───── DATA FOR THE TASK ─────
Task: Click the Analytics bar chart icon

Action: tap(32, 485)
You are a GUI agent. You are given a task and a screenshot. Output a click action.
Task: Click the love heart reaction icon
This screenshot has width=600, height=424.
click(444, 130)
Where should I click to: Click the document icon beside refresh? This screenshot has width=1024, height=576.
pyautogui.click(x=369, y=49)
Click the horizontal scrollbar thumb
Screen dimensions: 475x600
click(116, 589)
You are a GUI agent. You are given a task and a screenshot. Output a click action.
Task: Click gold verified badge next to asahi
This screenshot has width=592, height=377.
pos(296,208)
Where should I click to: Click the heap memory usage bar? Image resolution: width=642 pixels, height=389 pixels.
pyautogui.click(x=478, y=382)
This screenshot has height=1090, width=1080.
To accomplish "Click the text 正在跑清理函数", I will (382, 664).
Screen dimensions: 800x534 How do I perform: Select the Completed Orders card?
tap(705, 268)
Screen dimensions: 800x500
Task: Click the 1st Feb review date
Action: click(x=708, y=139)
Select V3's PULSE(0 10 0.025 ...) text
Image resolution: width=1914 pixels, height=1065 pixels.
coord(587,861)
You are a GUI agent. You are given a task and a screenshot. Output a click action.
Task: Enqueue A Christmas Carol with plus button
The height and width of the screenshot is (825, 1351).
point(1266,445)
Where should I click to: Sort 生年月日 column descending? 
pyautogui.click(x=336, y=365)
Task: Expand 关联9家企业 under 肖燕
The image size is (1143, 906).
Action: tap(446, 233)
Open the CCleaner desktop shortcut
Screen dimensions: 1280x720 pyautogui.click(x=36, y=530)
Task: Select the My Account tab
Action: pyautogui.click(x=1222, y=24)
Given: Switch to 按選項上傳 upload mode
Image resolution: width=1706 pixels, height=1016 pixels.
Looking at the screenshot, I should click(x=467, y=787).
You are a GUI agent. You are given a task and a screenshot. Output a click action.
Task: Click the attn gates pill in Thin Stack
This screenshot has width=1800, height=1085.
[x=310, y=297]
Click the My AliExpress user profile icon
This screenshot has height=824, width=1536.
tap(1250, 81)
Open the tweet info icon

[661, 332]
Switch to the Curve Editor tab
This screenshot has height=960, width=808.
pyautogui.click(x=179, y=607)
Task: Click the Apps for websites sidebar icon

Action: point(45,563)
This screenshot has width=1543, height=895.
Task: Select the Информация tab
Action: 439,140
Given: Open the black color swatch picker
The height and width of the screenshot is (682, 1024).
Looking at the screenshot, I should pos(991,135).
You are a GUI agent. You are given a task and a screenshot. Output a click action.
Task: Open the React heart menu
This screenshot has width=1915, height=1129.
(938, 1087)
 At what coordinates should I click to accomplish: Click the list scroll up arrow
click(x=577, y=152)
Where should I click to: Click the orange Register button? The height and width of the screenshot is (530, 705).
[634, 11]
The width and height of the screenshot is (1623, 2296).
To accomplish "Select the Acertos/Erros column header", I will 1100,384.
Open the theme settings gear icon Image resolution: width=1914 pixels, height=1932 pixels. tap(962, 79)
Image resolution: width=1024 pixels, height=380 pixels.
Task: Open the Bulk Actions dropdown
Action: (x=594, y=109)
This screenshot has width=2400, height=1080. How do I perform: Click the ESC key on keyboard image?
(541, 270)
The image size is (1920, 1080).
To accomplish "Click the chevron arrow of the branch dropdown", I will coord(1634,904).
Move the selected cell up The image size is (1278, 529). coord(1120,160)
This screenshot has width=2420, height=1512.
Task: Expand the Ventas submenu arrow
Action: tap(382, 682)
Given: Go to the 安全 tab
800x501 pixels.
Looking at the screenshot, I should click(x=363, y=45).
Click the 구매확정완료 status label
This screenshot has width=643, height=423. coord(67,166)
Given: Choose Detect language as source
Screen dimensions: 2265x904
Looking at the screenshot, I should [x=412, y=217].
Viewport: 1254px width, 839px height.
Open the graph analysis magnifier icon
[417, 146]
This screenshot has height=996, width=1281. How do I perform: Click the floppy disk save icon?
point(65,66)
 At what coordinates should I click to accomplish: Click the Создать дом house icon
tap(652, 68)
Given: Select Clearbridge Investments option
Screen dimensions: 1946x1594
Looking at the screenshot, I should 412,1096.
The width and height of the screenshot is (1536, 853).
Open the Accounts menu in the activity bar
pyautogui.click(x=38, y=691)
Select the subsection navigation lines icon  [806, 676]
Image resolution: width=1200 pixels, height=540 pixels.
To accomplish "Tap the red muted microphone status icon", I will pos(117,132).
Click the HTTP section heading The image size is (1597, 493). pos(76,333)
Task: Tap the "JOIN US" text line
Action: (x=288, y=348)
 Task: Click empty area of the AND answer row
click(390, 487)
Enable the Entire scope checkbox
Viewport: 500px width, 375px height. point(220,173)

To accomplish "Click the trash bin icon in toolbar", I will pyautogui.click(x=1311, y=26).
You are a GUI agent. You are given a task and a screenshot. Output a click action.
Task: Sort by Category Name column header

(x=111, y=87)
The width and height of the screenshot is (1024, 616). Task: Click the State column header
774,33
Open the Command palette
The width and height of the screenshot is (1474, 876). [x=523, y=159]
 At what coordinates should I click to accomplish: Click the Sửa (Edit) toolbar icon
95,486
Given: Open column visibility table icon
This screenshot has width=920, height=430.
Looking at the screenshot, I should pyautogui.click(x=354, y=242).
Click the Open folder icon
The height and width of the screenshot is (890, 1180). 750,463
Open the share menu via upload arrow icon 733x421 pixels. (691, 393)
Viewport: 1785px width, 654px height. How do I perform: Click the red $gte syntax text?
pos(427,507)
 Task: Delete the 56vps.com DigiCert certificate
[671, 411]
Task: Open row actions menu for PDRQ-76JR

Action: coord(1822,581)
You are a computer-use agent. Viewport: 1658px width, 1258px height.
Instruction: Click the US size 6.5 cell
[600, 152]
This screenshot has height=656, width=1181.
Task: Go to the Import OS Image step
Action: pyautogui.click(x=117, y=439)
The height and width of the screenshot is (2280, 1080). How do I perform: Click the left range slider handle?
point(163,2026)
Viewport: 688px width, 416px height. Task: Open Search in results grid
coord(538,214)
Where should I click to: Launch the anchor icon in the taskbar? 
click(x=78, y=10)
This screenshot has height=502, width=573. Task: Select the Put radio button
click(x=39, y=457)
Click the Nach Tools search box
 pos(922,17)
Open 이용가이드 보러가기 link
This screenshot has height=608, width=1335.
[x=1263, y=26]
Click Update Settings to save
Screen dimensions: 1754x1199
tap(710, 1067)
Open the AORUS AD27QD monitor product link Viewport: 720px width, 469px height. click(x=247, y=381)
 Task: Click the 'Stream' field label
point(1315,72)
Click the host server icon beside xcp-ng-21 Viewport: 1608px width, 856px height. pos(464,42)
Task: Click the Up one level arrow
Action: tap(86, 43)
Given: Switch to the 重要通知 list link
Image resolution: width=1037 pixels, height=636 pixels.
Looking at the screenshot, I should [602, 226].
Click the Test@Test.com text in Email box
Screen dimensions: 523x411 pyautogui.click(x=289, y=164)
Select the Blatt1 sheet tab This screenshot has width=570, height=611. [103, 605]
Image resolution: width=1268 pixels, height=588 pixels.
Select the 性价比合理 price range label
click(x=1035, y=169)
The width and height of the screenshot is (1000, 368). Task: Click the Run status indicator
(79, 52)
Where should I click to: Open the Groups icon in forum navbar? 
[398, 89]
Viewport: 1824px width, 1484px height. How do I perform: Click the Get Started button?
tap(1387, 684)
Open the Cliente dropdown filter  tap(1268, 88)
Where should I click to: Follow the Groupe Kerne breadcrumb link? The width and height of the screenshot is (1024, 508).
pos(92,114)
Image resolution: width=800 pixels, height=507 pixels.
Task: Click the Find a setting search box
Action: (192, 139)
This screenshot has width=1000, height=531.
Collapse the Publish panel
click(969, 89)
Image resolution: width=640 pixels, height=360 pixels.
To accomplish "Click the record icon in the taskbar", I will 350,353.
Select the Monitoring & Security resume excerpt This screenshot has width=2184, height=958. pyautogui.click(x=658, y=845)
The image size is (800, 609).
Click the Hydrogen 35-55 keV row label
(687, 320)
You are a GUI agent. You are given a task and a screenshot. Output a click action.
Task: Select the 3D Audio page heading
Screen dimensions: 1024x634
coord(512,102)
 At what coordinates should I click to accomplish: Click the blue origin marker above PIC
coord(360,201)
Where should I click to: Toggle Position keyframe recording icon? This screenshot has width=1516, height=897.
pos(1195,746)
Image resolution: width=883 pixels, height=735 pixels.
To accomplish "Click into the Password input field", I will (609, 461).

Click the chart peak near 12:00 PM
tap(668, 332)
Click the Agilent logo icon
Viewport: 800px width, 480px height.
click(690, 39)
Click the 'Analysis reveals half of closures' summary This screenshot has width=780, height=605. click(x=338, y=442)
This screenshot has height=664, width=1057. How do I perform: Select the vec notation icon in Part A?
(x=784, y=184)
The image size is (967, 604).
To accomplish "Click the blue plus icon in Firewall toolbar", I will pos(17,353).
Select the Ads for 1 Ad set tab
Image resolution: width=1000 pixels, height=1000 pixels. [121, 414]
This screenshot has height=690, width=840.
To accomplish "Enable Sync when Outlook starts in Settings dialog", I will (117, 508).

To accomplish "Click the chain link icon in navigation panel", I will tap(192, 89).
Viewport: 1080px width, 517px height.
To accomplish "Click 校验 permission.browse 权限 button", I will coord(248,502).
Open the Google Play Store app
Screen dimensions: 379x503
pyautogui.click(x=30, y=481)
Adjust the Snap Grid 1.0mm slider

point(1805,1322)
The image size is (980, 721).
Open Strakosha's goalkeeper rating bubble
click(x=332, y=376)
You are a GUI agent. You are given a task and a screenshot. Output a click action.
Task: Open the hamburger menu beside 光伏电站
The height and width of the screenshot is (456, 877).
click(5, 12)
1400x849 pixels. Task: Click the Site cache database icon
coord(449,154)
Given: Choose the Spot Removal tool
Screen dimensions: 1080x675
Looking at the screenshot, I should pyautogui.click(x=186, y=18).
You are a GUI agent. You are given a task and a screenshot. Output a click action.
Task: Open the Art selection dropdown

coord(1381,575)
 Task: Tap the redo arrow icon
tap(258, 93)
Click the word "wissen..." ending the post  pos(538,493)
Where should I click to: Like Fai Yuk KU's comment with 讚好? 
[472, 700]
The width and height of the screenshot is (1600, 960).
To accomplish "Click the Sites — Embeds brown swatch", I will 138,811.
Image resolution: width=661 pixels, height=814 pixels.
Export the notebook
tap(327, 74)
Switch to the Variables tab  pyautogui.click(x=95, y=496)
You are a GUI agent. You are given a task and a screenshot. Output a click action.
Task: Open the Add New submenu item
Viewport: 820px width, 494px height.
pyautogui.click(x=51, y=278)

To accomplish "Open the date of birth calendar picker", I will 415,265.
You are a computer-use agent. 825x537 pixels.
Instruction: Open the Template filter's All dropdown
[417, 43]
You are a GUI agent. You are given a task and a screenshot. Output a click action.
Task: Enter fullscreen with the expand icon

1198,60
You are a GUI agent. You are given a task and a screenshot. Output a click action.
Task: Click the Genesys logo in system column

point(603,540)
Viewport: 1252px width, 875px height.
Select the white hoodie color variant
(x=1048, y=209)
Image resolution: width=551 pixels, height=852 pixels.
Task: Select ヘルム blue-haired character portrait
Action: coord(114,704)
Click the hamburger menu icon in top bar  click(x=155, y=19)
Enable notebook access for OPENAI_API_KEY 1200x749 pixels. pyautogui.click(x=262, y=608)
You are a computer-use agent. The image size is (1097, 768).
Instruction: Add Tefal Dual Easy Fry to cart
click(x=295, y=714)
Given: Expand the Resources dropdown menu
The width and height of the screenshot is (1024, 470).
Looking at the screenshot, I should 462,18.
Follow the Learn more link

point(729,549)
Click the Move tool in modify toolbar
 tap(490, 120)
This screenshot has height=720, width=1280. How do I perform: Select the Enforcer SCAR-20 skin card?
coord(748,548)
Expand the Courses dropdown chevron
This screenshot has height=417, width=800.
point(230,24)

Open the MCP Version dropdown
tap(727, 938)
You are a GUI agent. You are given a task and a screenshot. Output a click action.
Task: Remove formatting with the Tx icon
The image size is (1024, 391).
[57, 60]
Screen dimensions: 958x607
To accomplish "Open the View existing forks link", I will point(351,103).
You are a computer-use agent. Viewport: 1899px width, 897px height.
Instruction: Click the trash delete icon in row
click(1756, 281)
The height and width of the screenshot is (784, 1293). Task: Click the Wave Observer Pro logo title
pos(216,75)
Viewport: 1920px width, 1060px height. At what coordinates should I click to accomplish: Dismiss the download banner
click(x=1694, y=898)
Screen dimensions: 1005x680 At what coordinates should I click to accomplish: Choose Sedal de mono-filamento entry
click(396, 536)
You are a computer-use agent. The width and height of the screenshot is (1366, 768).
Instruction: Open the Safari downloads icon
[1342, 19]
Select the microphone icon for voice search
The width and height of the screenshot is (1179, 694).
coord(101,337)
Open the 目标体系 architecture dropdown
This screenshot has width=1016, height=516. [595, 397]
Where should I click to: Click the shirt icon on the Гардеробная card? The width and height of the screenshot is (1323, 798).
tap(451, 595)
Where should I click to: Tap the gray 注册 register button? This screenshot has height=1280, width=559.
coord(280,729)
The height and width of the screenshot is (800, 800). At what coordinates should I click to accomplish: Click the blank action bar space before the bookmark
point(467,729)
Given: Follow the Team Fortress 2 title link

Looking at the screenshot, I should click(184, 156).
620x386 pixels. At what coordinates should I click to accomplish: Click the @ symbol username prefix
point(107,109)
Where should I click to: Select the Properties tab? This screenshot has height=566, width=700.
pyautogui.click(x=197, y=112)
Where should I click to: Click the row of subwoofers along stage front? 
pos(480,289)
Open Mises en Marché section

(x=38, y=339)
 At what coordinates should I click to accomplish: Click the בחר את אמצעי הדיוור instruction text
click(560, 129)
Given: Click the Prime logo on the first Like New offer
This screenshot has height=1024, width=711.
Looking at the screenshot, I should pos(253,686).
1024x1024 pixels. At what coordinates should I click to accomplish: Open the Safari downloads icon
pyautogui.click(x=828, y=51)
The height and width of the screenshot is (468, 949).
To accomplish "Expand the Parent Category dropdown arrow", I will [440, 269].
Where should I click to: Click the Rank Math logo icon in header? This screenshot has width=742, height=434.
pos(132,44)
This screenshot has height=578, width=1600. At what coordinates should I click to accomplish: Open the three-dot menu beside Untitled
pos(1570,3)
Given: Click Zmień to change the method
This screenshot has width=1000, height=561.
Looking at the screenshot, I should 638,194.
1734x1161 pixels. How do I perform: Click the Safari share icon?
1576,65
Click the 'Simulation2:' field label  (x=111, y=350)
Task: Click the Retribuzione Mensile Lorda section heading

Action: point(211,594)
─────
§ HOW TO COMPLETE THIS TASK: Copy exactly, please, the span of lines that begins at the line with "1734x1161 pixels. How" and ends at the last line of the data, both included.

§ SOLUTION BELOW:
1734x1161 pixels. How do I perform: Click the Safari share icon?
1576,65
Click the 'Simulation2:' field label  (x=111, y=350)
Task: Click the Retribuzione Mensile Lorda section heading

Action: point(211,594)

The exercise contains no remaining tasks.